Le Campagnol amphibie est un gros campagnol (16 à 22 cm) : il n’existe dans le monde qu’en France et sur la péninsule ibérique. La Bretagne porte une responsabilité élevée dans sa conservation car il se rencontre encore de belles populations dans notre région.
Il est protégé en France depuis 2012 : ses populations ont régressé progressivement depuis les années 1950 avec la destruction des zones humides et l’artificialisation des cours d’eau. En effet, il a besoin de zones humides présentant un entretien peu fréquent, là où les végétations hautes ont poussé densément (joncs, roseaux, carex…). Ces végétaux constituent son alimentation principale et sont un bon moyen de se déplacer à couvert, protégé des rapaces comme les busards.
Le Campagnol amphibie vit en petites colonies qui fonctionnent en métapopulations : c’est à dire que chaque groupe familial fonctionne indépendamment mais que les échanges doivent être possible ponctuellement. En cas d’extinction d’un groupe d’individus (ou de sa forte fragilisation), la recolonisation doit être possible à partir des colonies voisines. (L’espèce est donc sensible à la fragmentation de ses habitats et aux ruptures de continuités écologiques.)
Pour en savoir plus sur cette espèce, le Groupe mammalogique breton a publié une plaquette : https://gmb.bzh/wp-content/uploads/2020/01/LivretCampAmph_BD.pdf
La Lieue de grève : une zone atelier pour la recherche scientifique
La littérature scientifique indique de relativement bonnes capacités de dispersion pour ce campagnol mais les connaissances à ce sujet restent fragmentaires et les seuils (distances, densités de sites favorables, types de milieux à franchir) à partir desquels les conditions de survie sont remises en cause ne sont pas connus.

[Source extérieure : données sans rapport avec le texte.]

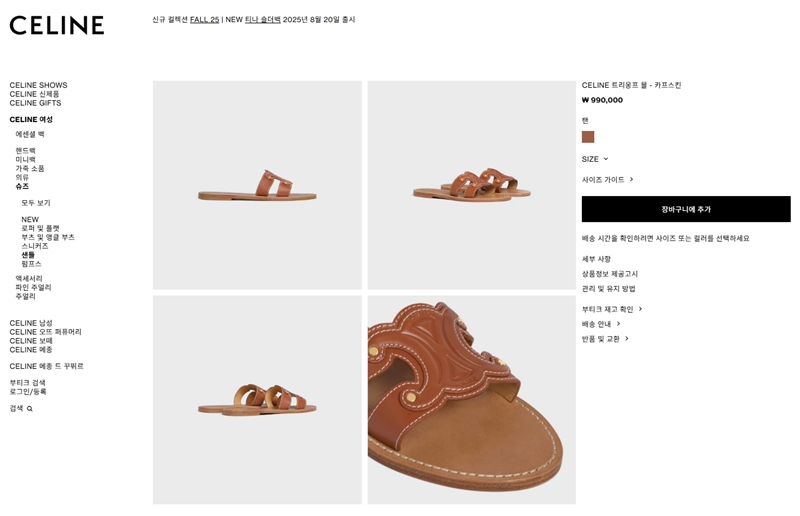Click 로그인/등록 login link

coord(27,392)
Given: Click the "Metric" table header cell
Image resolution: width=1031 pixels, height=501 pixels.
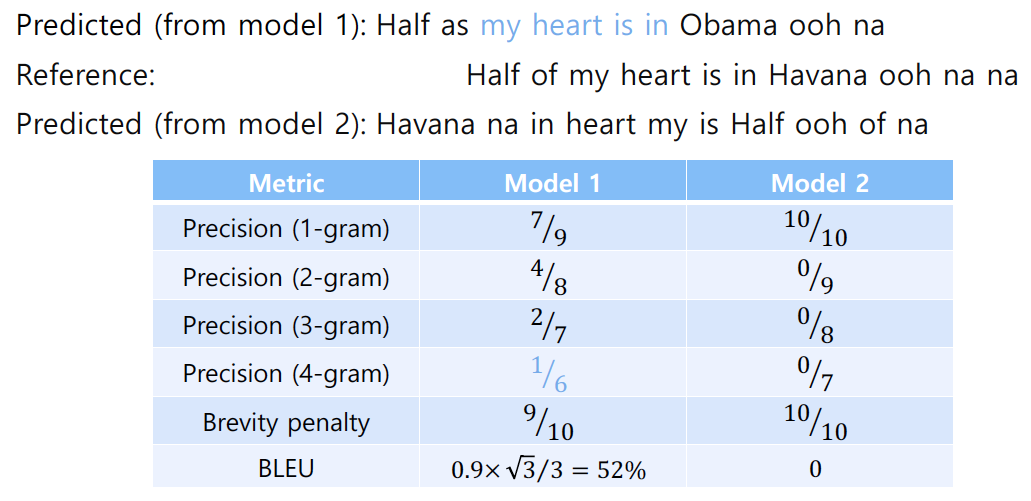Looking at the screenshot, I should (286, 183).
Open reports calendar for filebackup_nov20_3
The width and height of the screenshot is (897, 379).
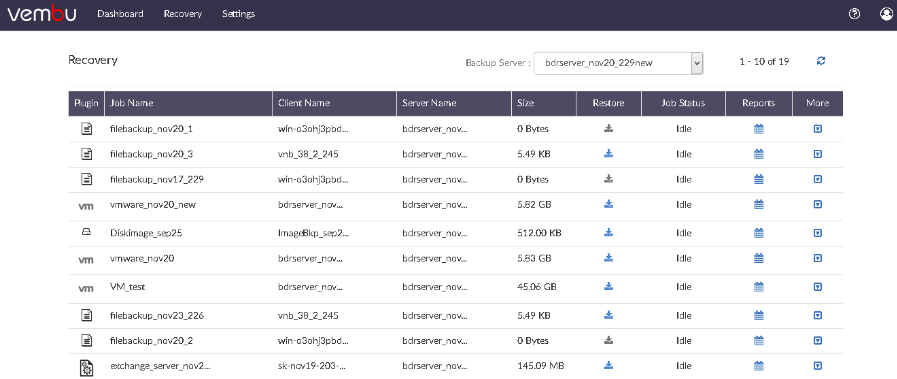coord(759,154)

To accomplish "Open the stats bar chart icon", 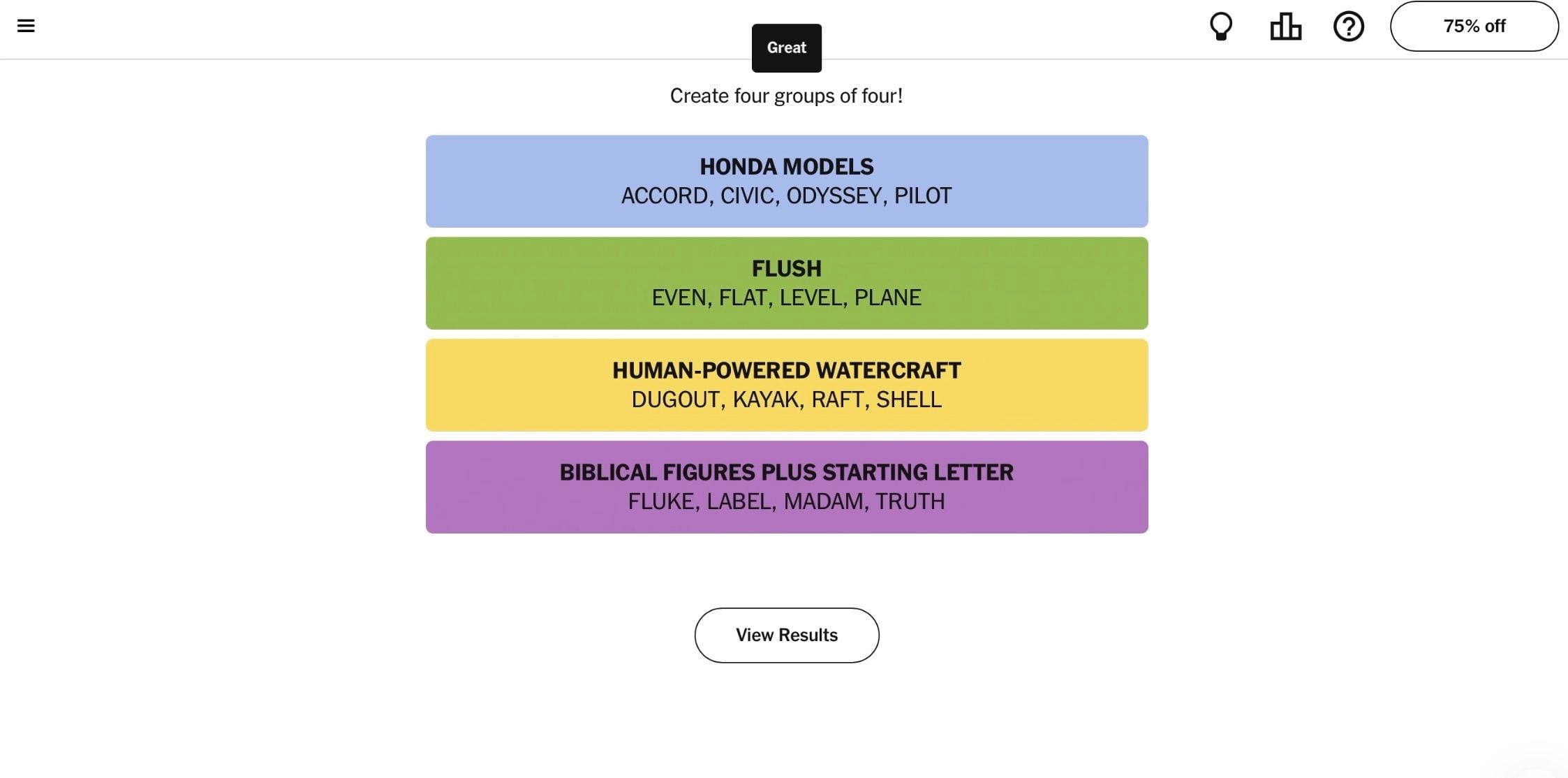I will tap(1285, 27).
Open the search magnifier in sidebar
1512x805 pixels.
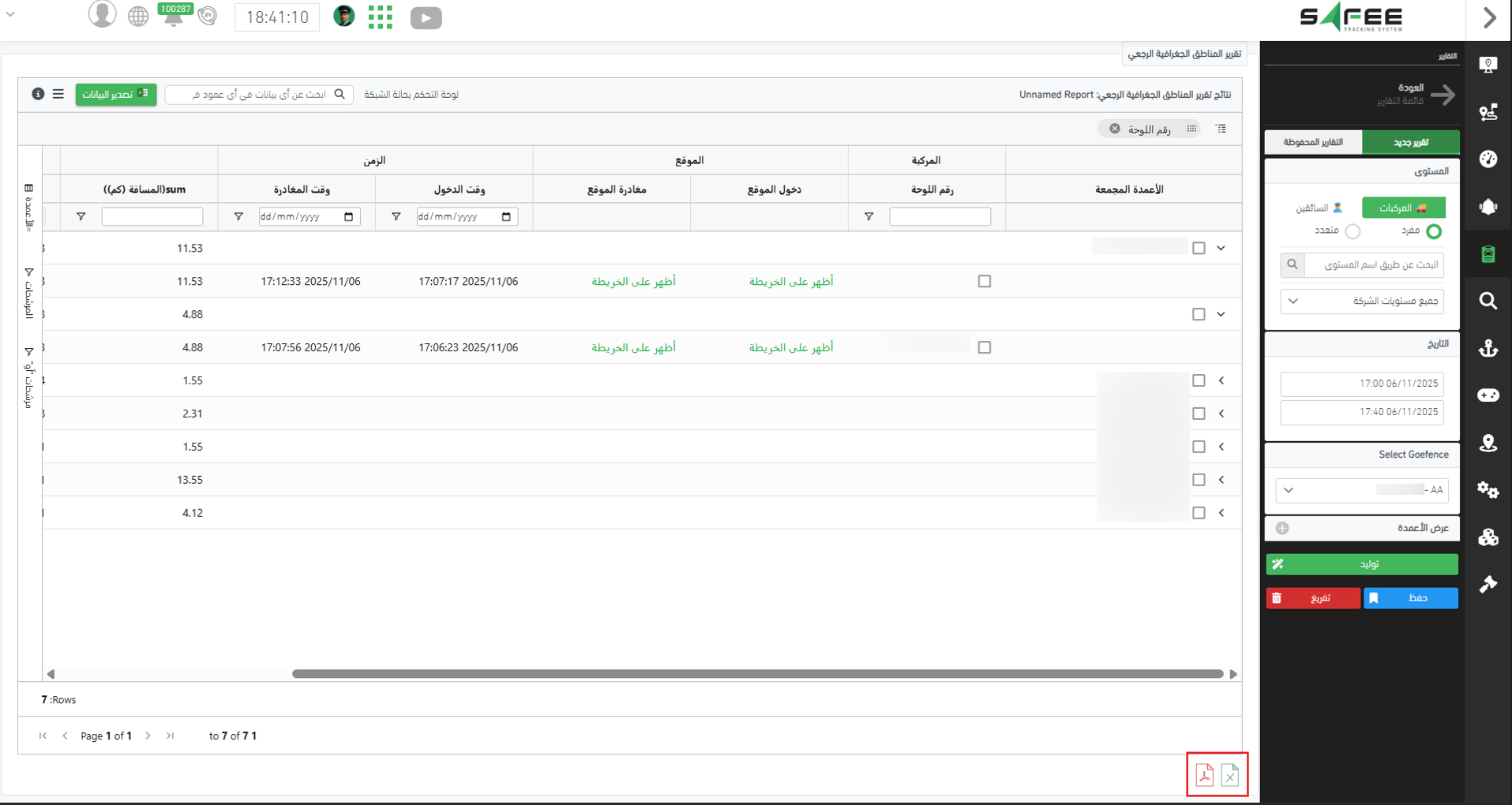[1488, 301]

En 2021, dans le cadre d’un programme régional d’acquisition de la connaissance scientifique, le Groupe Mammalogique Breton a mené avec Lannion-Trégor Communauté (Réserve naturelle régionale des « Landes, prairies et étangs de Plounérin ») un programme d’études et de recherche sur cette espèce, sur les bassins versants de la Lieue Grève.
L’étude a été choisie sur ces bassins versants, car ils sont reconnus comme présentant de belles populations, notamment autour de l’Étang du Moulin Neuf. Quatre sites d’études ont été choisis sur quatre secteurs différents du bassin versant. Ce travail a été mené chez 3 agriculteurs volontaires et sur la Réserve naturelle régionale des « Landes, prairies et étangs de Plounérin ».
Sur chacune des zones, des individus ont été capturés pour :
- Etudier leur profil génétique et le degré de parenté entre populations. Pour cela des poils ont été prélevés sur plusieurs individus.
- Etudier leur capacité de déplacement : en les équipant d’un émetteur et en suivant ensuite leur déplacement.
- Estimer la taille des populations présentes en les marquant individuellement (une petite coupe de poils caractéristiques pour chacun).

Les résultats sur les prélèvements génétiques sont arrivés récemment, elles montrent des profils très différenciés entre les sites. Les échanges entre populations sont donc probablement peu fréquents. La faiblesse de ces échanges ne semble pas porter à conséquence pour les populations du bassin versant. Même la plus « petite » population, située à l’aval du bassin versant (sur le ruisseau du Quinquis) et qui paraissait très isolée, ne montrerait pas de signes de dégénérescence génétique.

Le suivi par radiopistage a également été riche d’enseignements. Alors que certains individus n’ont pas bougé de plus de quelques mètres tout l’été, ceux en dispersion, les jeunes mâles de l’année, se sont déplacés sur plusieurs kilomètres. La RN12 ne les a pas gênés : ils ont rapidement trouvé un passage, une buse qui passe sous la route nationale et qui permet ainsi de rejoindre le nord de la commune de Plounérin.
Ces résultats confirment en Bretagne des bonnes capacités de dispersion chez le Campagnol amphibie. Celles-ci semblent permettre à l’espèce d’assurer des échanges suffisants à l’échelle métapopulationnelle pour maintenir, jusqu’à maintenant, une diversité génétique viable, tout du moins dans les bassins versants de cours d’eau où la connectivité des habitats naturels est bonne (paysages de bocage et vallées boisées). Ce constat n’est cependant pas nécessairement transposable dans l’espace, en particulier en haute-Bretagne qui présente davantage de paysages cultivés.